A Market if Touched (MIT) is an order to buy (or sell) below (or above) the market. Its purpose is to take advantage of sudden or unexpected changes in share or other prices and provides investors with a trigger price to set an order in motion. Investors may be waiting for excessive strength (or weakness) to cease, which might be represented by a specific price point. MIT orders can be used to determine whether or not to enter the market once a specific price level has been achieved. This order is held in the system until the trigger price is touched, and is then submitted as a market order. An MIT order is similar to a stop order, except that an MIT sell order is placed above the current market price, and a stop sell order is placed below.
Assume the current market price of a stock is 30:
● If you submit a sell MIT order at 33, and later the market price rises to 33, the sell MIT order will be triggered, become a market order, and begin to be filled at the closest price to 33 depending on volume at that price.

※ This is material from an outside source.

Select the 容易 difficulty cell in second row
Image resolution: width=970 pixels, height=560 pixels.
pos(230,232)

● If you submit a buy MIT order at 26, and later the market price drops to 26, the buy MIT order will be triggered, become a market order, and begin to be filled at the closest price to 26 depending on the volume at that price.

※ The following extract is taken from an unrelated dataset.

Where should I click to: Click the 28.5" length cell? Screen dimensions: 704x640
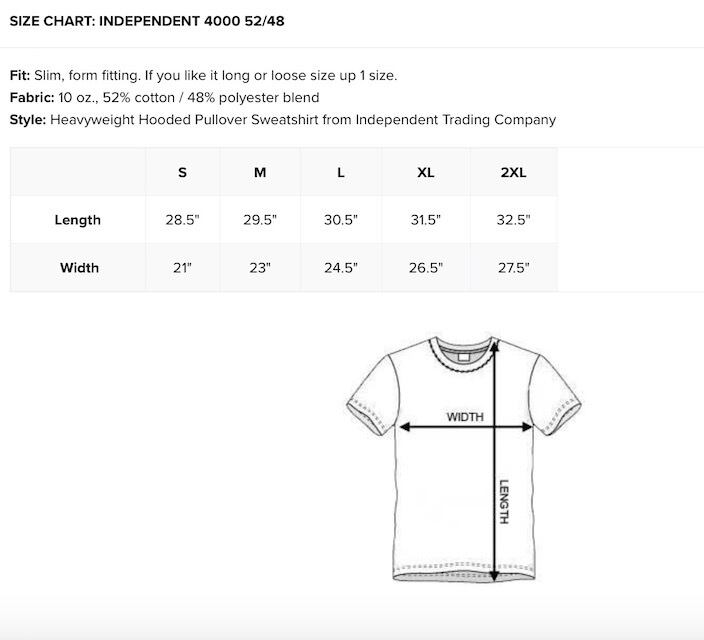[182, 220]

Moomoo Financial Inc. simulates advanced order types on its books and routes the order to its clearing broker when it reaches the trigger price. Moomoo Financial Inc. simulates market if touched orders with the following default triggers:
● Sell Simulated market if Touched Orders become limit orders when the last traded price is greater than or equal to the trigger price.
● Buy Simulated market if Touched Orders become limit orders when the last traded price is less than or equal to the trigger price.
Unless you select specific trading hours, advanced orders will only be triggered during regular trading hours or continuous trading session.